-- Opening Marker --
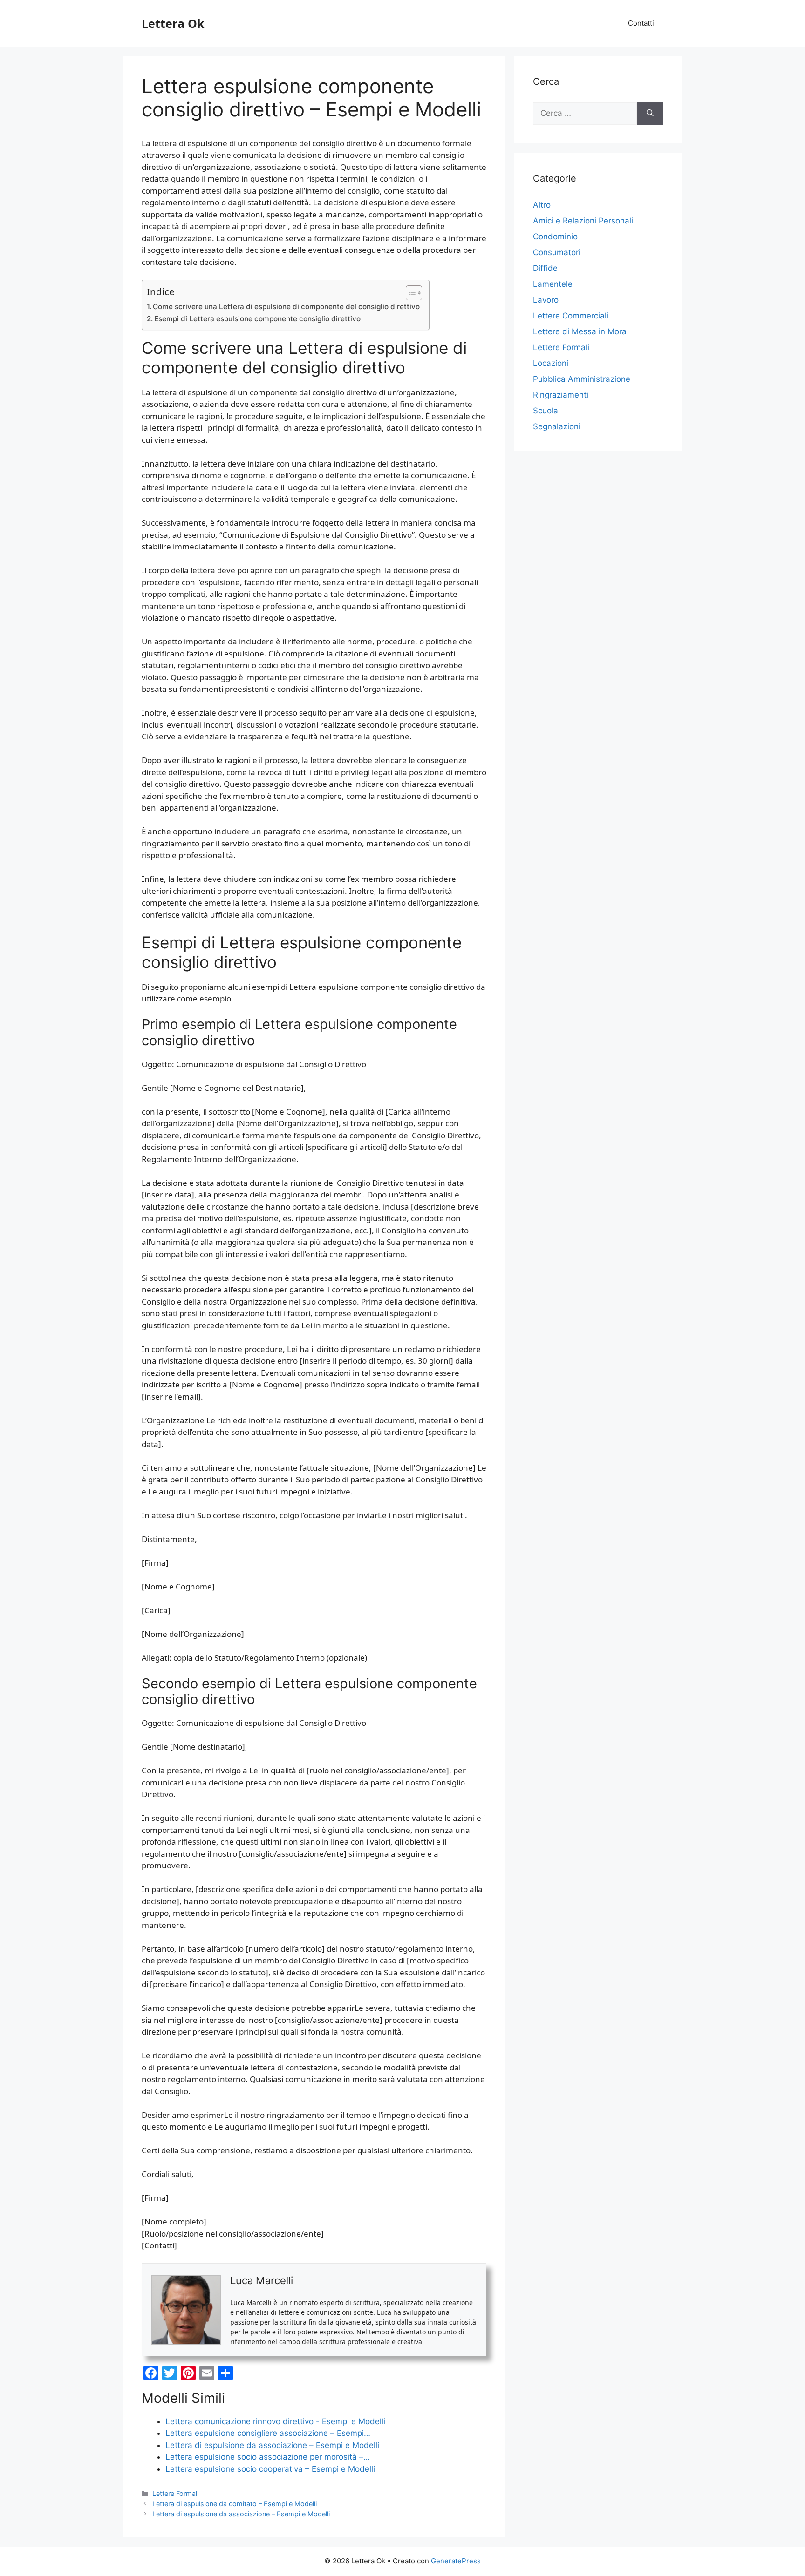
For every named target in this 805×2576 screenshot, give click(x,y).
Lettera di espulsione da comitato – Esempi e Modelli (234, 2504)
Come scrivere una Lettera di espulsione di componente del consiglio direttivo (286, 306)
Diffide (545, 268)
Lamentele (553, 284)
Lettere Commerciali (570, 315)
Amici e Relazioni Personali (583, 220)
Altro (542, 205)
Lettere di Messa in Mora (580, 331)
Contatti (641, 23)
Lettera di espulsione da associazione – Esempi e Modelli (241, 2514)
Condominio (555, 236)
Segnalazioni (556, 426)
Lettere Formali (175, 2493)
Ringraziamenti (560, 394)
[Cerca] (650, 113)
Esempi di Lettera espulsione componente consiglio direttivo (257, 318)
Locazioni (550, 363)
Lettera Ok (173, 23)
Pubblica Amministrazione (581, 379)
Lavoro (546, 299)
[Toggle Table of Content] (409, 293)
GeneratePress (456, 2560)
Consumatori (556, 252)
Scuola (545, 410)
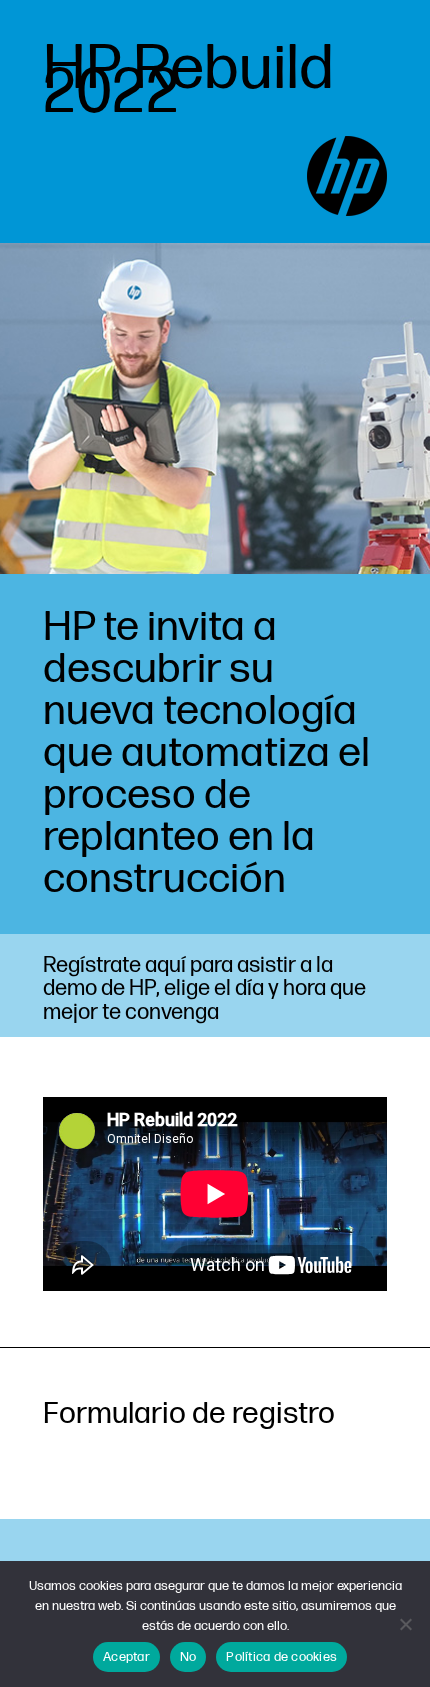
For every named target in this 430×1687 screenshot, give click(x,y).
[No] (405, 1624)
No (188, 1657)
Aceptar (126, 1657)
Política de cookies (281, 1657)
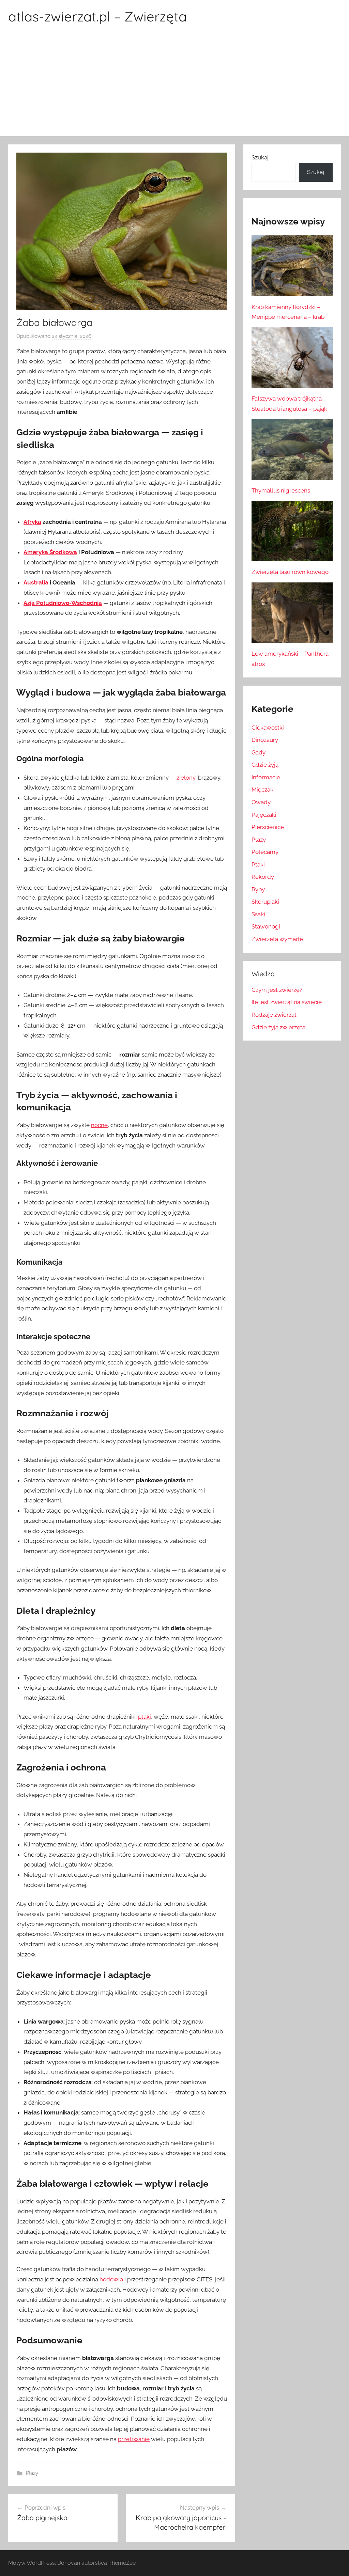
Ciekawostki (268, 727)
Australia (36, 582)
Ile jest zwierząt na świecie (287, 1002)
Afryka (32, 521)
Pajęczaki (264, 814)
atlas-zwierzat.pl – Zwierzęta (97, 16)
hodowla (111, 2279)
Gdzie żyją (265, 764)
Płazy (32, 2473)
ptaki (144, 1716)
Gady (258, 752)
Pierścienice (268, 827)
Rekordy (263, 876)
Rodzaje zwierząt (274, 1014)
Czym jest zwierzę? (277, 989)
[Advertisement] (174, 85)
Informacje (266, 777)
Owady (261, 802)
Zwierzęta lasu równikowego (290, 571)
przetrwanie (134, 2439)
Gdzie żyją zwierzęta (278, 1027)
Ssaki (258, 914)
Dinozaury (265, 739)
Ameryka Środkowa (50, 552)
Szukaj (260, 157)
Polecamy (265, 851)
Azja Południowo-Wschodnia (63, 602)
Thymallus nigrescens (281, 490)
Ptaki (258, 864)
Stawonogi (266, 926)
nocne (99, 1125)
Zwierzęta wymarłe (277, 939)
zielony (186, 777)
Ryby (258, 889)
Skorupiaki (265, 901)
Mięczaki (263, 789)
-- Closing Marker --
WHAT TO WORK ON — Without the pictures, give the entries above back exactly.

ANSWER TO THIS TASK —
For every named target in this 805×2576 screenshot, give click(x,y).
Lettera di espulsione da comitato – Esempi e Modelli (234, 2504)
Come scrivere una Lettera di espulsione di componente del consiglio direttivo (286, 306)
Diffide (545, 268)
Lamentele (553, 284)
Lettere Commerciali (570, 315)
Amici e Relazioni Personali (583, 220)
Altro (542, 205)
Lettere di Messa in Mora (580, 331)
Contatti (641, 23)
Lettera di espulsione da associazione – Esempi e Modelli (241, 2514)
Condominio (555, 236)
Segnalazioni (556, 426)
Lettere Formali (175, 2493)
Ringraziamenti (560, 394)
[Cerca] (650, 113)
Esempi di Lettera espulsione componente consiglio direttivo (257, 318)
Locazioni (550, 363)
Lettera Ok (173, 23)
Pubblica Amministrazione (581, 379)
Lavoro (546, 299)
[Toggle Table of Content] (409, 293)
GeneratePress (456, 2560)
Consumatori (556, 252)
Scuola (545, 410)
For every named target in this 430×1687 screenshot, give click(x,y).
[No] (405, 1624)
No (188, 1657)
Aceptar (126, 1657)
Política de cookies (281, 1657)
Ciekawostki (268, 727)
Australia (36, 582)
Ile jest zwierząt na świecie (287, 1002)
Afryka (32, 521)
Pajęczaki (264, 814)
atlas-zwierzat.pl – Zwierzęta (97, 16)
hodowla (111, 2279)
Gdzie żyją (265, 764)
Płazy (32, 2473)
ptaki (144, 1716)
Gady (258, 752)
Pierścienice (268, 827)
Rekordy (263, 876)
Rodzaje zwierząt (274, 1014)
Czym jest zwierzę? (277, 989)
[Advertisement] (174, 85)
Informacje (266, 777)
Owady (261, 802)
Zwierzęta lasu równikowego (290, 571)
przetrwanie (134, 2439)
Gdzie żyją zwierzęta (278, 1027)
Ssaki (258, 914)
Dinozaury (265, 739)
Ameryka Środkowa (50, 552)
Szukaj (260, 157)
Polecamy (265, 851)
Azja Południowo-Wschodnia (63, 602)
Thymallus nigrescens (281, 490)
Ptaki (258, 864)
Stawonogi (266, 926)
nocne (99, 1125)
Zwierzęta wymarłe (277, 939)
zielony (186, 777)
Ryby (258, 889)
Skorupiaki (265, 901)
Mięczaki (263, 789)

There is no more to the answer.